Nexstar Keeps Some High-Profile Debates Exclusive
Declines C-SPAN’s request for carriage, opting for national exposure on co-owned NewsNation
Not among C-SPAN’s dozens of debate streams and cablecasts over the past few weeks, though not for lack of trying, were arguably the highest-profile political debates in the land: Those between Sen. Raphael Warnock (D-Ga.) and Republican challenger Herschel Walker and between Republican U.S. Senate candidate Dr. Mehmet Oz and Democratic Pennsylvania Lt. Gov. John Fetterman, who is battling back from a stroke.
Those races are among a handful of close contests that will most likely determine whether Republicans control both houses of the U.S. Congress. Thus, C-SPAN was eager to add them to the roster of debates from local broadcasters it gets permission to present to its nationwide audience.
Both of those debates were produced and broadcast on stations owned by Nexstar Media Group. C-SPAN said, and Nexstar confirmed, that the cable-industry-supported public affairs network was denied permission to carry them.
It turns out many of those Nexstar debates did get national cable distribution via Nexstar's co-owned cable-news network, NewsNation.
C-SPAN executives say more and more sponsoring organizations — whether journalistic or political — are making debates exclusive this election cycle, and there are fewer debates to choose from.

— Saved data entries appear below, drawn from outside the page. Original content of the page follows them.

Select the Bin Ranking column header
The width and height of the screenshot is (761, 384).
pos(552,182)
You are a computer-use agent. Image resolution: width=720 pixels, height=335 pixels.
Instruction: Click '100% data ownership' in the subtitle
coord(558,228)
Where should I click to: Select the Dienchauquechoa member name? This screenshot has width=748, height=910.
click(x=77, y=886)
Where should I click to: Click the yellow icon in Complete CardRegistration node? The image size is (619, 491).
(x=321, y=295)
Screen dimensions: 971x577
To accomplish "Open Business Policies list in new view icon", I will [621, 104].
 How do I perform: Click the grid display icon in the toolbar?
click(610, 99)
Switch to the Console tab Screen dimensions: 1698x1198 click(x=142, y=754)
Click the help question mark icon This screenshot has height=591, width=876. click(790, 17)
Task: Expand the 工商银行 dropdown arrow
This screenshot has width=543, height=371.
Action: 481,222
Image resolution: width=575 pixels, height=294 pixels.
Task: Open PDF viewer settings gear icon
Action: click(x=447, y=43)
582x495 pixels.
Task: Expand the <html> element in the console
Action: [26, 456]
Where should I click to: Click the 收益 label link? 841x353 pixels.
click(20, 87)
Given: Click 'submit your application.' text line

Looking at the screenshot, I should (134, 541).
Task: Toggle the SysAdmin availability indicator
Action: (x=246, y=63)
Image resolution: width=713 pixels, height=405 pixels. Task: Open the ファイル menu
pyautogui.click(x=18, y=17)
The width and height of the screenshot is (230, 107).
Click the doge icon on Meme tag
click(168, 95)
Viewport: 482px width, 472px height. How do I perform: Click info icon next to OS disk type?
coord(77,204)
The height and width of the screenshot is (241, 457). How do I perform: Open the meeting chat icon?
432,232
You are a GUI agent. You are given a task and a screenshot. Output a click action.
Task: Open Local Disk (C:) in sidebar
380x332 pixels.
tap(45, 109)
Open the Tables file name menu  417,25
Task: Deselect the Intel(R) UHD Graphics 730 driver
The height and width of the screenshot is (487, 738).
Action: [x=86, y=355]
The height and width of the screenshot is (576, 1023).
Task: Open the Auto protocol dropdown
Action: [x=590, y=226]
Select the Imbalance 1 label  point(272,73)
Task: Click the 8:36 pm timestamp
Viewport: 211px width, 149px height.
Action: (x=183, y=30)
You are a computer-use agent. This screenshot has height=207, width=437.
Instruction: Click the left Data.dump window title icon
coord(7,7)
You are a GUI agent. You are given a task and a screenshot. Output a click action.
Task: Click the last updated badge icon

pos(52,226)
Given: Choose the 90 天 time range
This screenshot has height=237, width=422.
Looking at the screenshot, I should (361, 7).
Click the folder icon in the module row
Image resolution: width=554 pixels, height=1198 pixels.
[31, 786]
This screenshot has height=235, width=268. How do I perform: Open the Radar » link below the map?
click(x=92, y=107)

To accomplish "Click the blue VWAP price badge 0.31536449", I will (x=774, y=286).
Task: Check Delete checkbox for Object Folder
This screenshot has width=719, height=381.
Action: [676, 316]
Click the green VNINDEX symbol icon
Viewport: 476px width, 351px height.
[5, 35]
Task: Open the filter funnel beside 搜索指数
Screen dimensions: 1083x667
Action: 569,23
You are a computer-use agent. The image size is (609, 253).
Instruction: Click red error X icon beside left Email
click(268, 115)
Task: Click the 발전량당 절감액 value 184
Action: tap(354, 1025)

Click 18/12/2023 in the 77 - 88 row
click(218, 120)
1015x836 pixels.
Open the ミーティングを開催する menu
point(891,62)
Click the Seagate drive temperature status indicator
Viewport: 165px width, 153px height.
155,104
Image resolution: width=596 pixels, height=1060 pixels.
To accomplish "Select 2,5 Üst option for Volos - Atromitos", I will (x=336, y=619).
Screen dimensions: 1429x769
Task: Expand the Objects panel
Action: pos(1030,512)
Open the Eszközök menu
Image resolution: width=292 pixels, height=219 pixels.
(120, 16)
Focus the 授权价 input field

Broadcasters generally still work with C-SPAN to allow coverage, said C-SPAN political director Nate Hurst, who is repsonsible for lining up debate permission. That group included Nexstar earlier this year with an Ohio Republican primary debate for U.S. Senate, one Hurst called a great debate that was well-structured and well-moderated. He would not speculate on why Nexstar declined to give its permission for the recent debates.
Hurst said there were perhaps a dozen to 15 broadcaster debates this cycle — mostly Nexstar-hosted — that C-SPAN was unable to get permission to carry. That is compared to the 80 or so it did carry, most of which (about 90%, said Hurst) were broadcaster-hosted.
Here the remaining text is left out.